Здесь, наверное, он исчерпается: в самом деле, архаизмов, неологизмов, диалектизмов тут
нет, все просто, о чем еще говорить?
Ответ получился не особенно удачный. Между тем, на самом деле студент заметил все
нужное для ответа, только не сумел все это связать и развить. Он заметил все самое яркое
на всех трех уровнях строения стихотворения, но какие это уровни, он не знал. А в
строении всякого текста можно выделить такие три уровня, на которых располагаются все
особенности его содержания и формы. Различаются эти три уровня по тому, какими
сторонами нашего сознания мы воспринимаем относящиеся к ним явления.
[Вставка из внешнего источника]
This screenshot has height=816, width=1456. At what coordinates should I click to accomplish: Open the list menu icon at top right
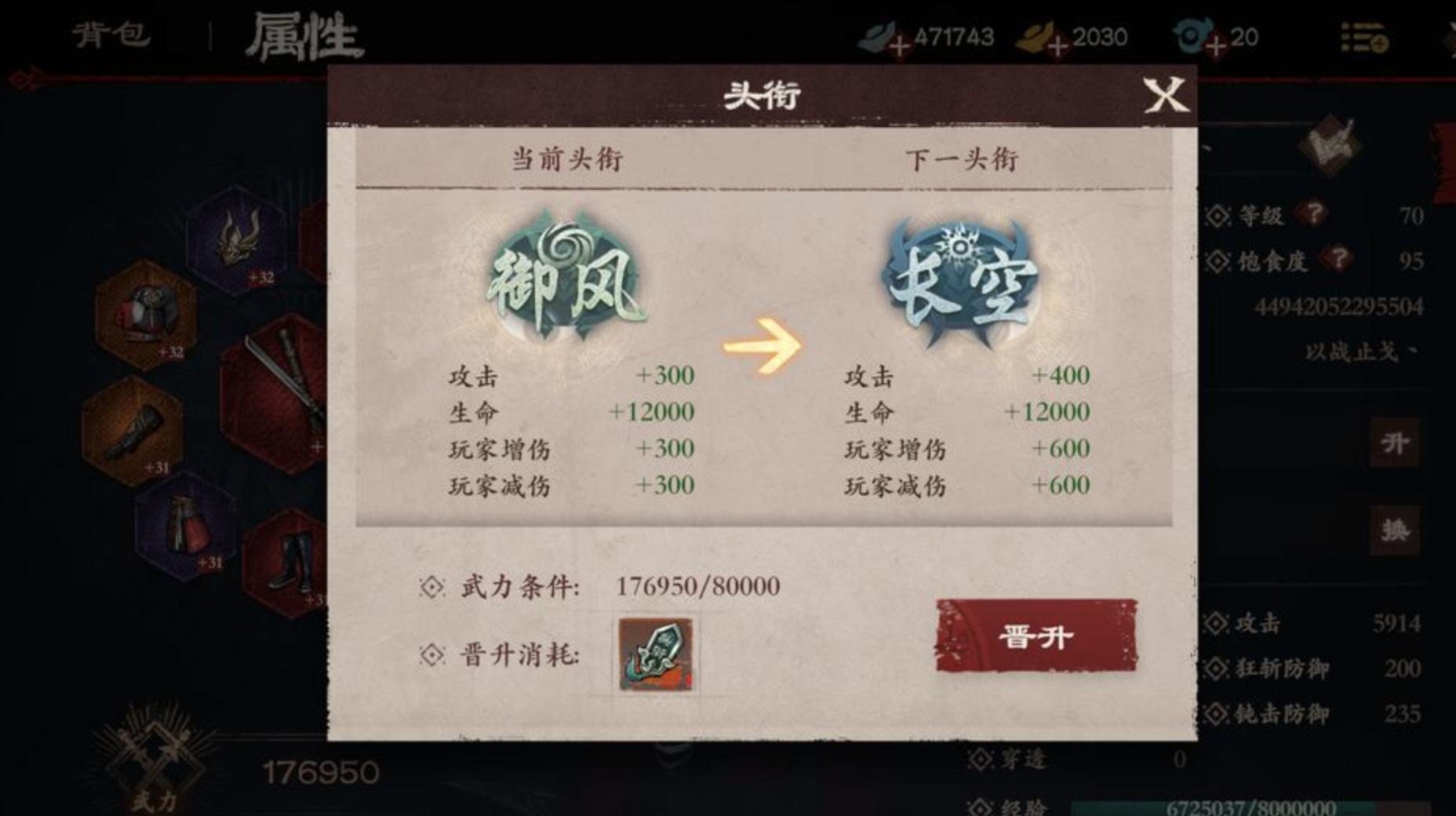tap(1364, 37)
Первый, верхний, уровень воспринимаем умом и воображением
- идейно-образный. В нем два подуровня:
- идеи и эмоции
- образы и мотивы
Второй уровень, средний, воспринимаем чувством языка: - стилистический. В нем тоже
два подуровня:
- лексика,
-синтаксис.
Третий уровень, нижний, - фонический, звуковой, воспринимаем слухом
- метрика, ритмика, рифма, строфика;
- аллитерации, ассонансы
Если бы он сделал это не стихийно, а сознательно, то он, во-первых, перечислил бы свои
наблюдения именно в таком, более стройном порядке; а во-вторых, от каждого такого
наблюдения он оглядывался бы и на другие явления этого уровня, зная, что именно он
ищет, - и тогда, наверное, заметил бы и побольше. Например, на образном уровне он
заметил бы антитезу "буря - пристань"; на стилистическом уровне - необычный оборот
"твое воспоминанье" в значении "воспоминание о тебе"; на фоническом уровне аллитерацию "снова... надо мною", ассонанс "равнодушно бури жду" и т. п.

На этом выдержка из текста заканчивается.